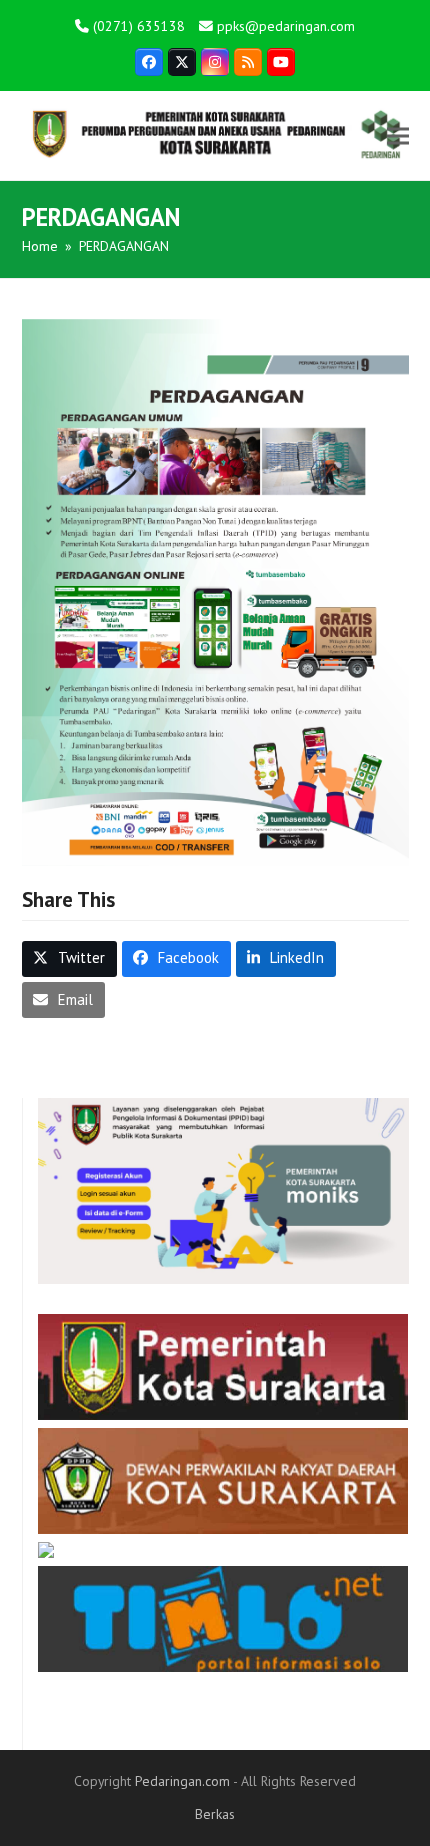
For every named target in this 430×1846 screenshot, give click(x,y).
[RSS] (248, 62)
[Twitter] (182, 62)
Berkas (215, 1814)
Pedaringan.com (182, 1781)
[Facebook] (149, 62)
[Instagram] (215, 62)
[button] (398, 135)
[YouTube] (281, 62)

--

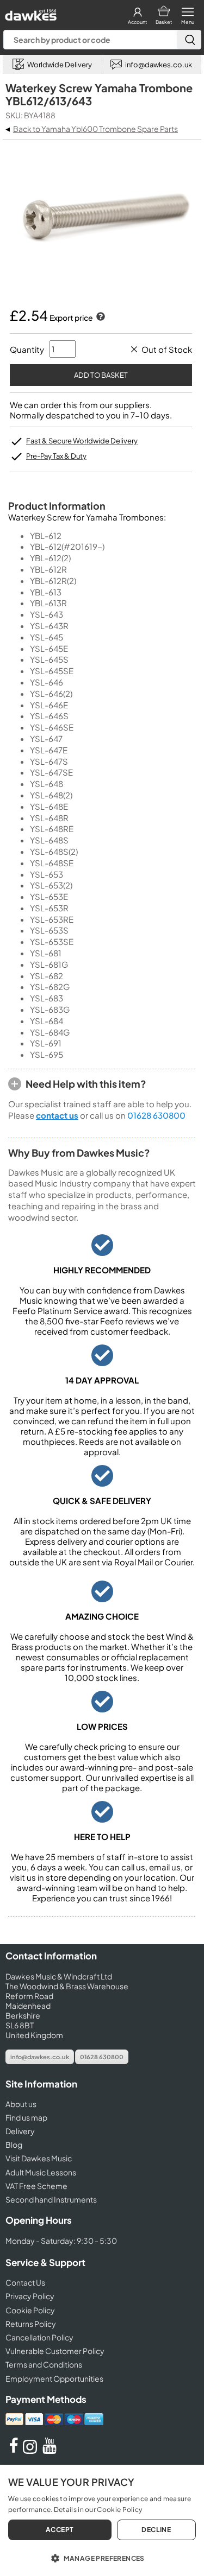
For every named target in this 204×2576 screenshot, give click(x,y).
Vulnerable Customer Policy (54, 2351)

→ WHAT TO DO:
Wherever the word "click" appears in a line of the data above, copy that line.

→ WRITTEN SOLUTION:
For every named target in this 430×1846 screenshot, give click(x,y).
For every named target in this 204×2576 screenshot, give click(x,y).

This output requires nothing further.